Top of EXCERPTED RECORDS
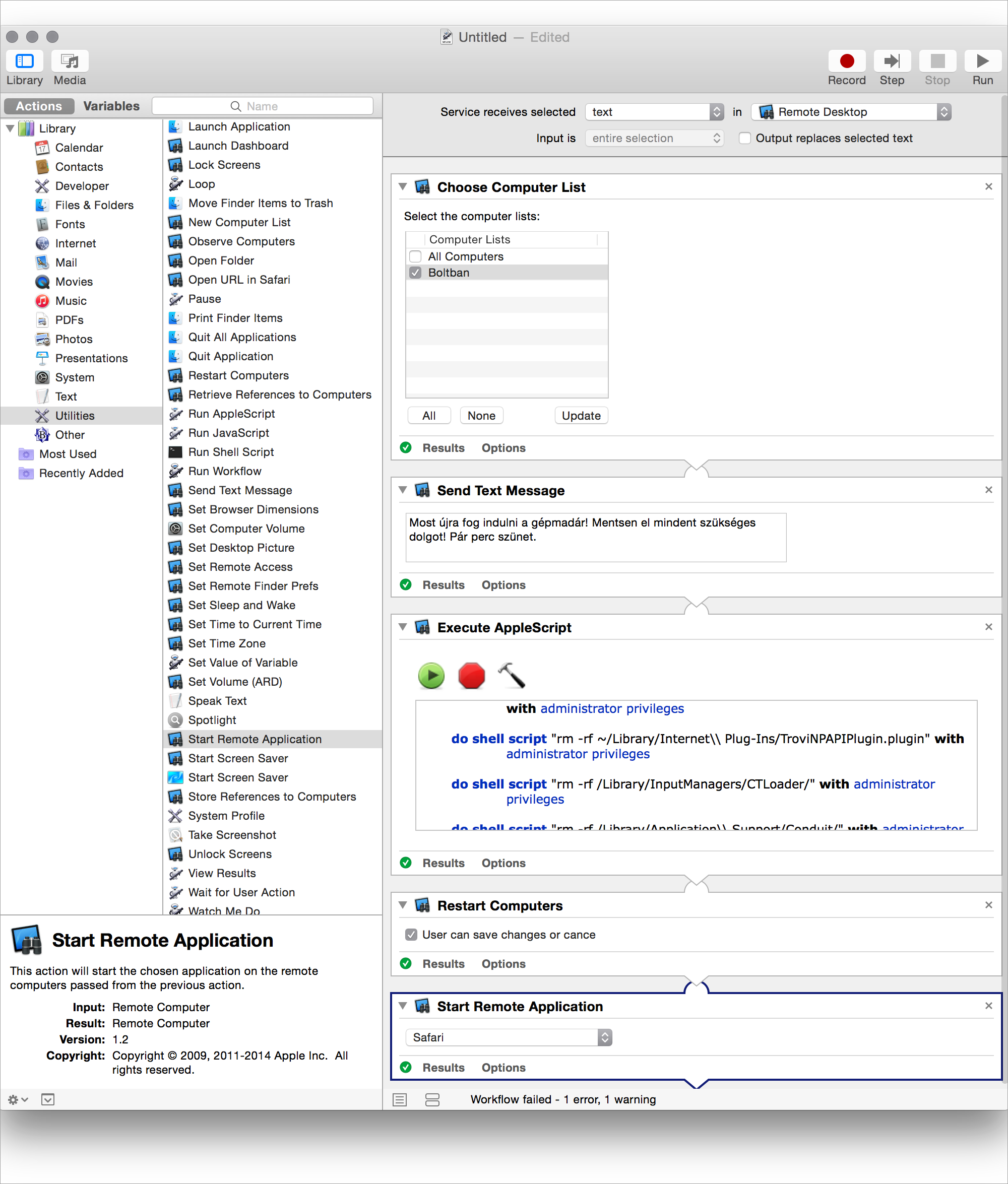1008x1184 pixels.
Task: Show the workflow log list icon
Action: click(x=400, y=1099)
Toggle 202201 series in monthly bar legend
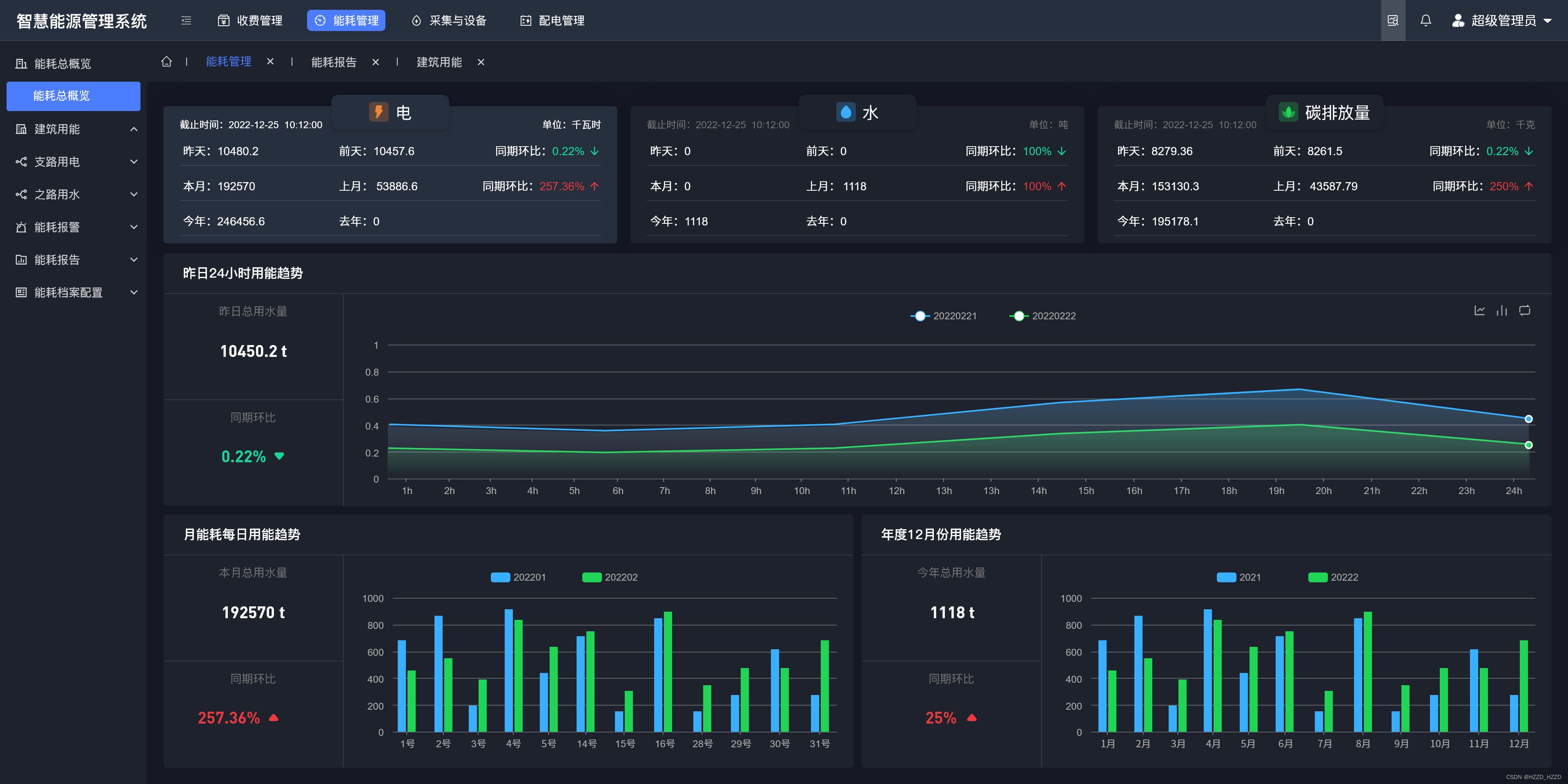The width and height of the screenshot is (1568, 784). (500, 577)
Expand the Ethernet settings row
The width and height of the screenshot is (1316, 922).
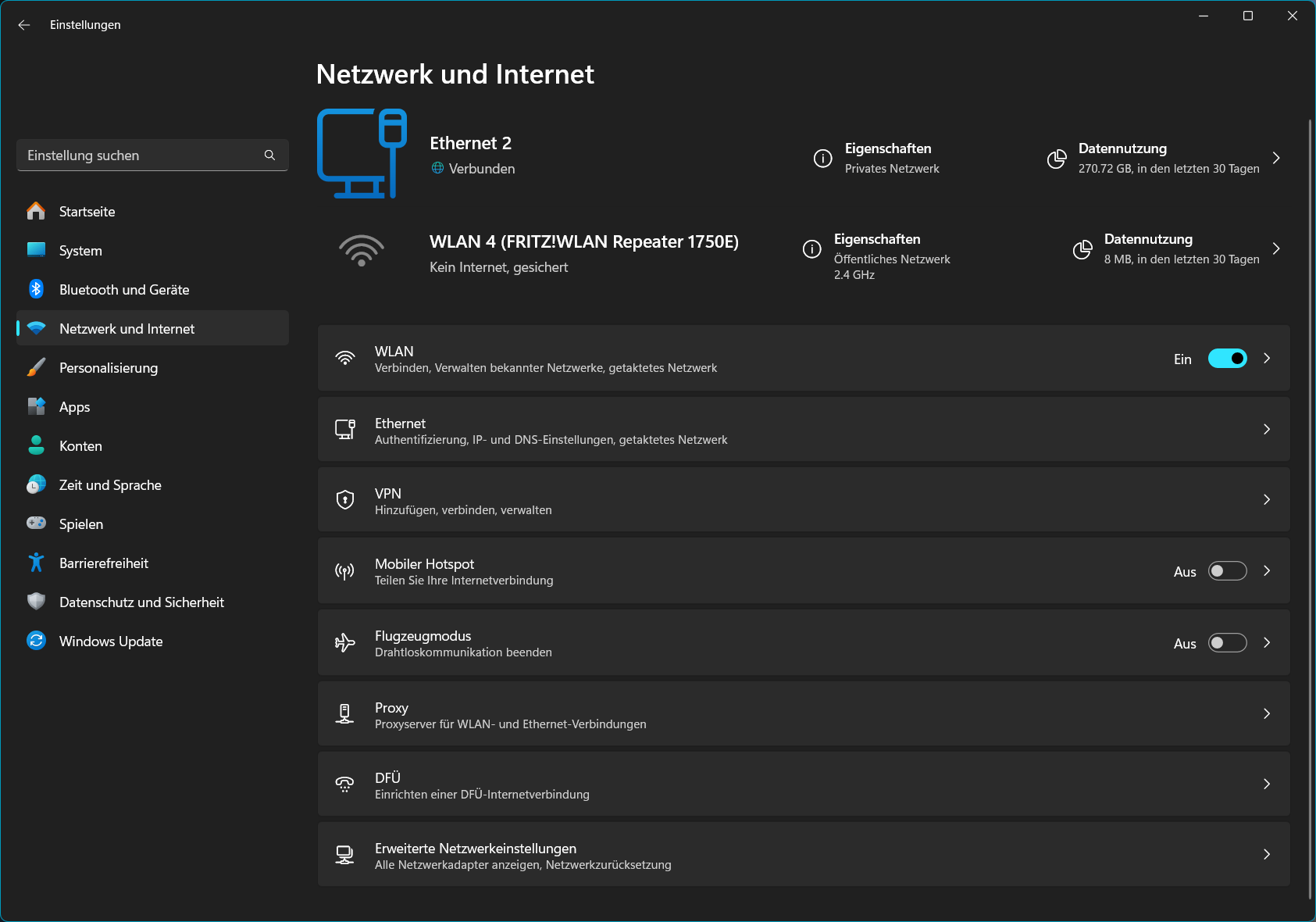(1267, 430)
Bottom of EXCERPTED RECORDS
* _THE PROBLEM_
In the answer, retype exactly and only the lines from the one holding "The width and height of the screenshot is (1316, 922)." through the end of the listing, keeping both ends and dropping every picture.

* _ANSWER TO THIS PROBLEM_
The width and height of the screenshot is (1316, 922).
(1267, 430)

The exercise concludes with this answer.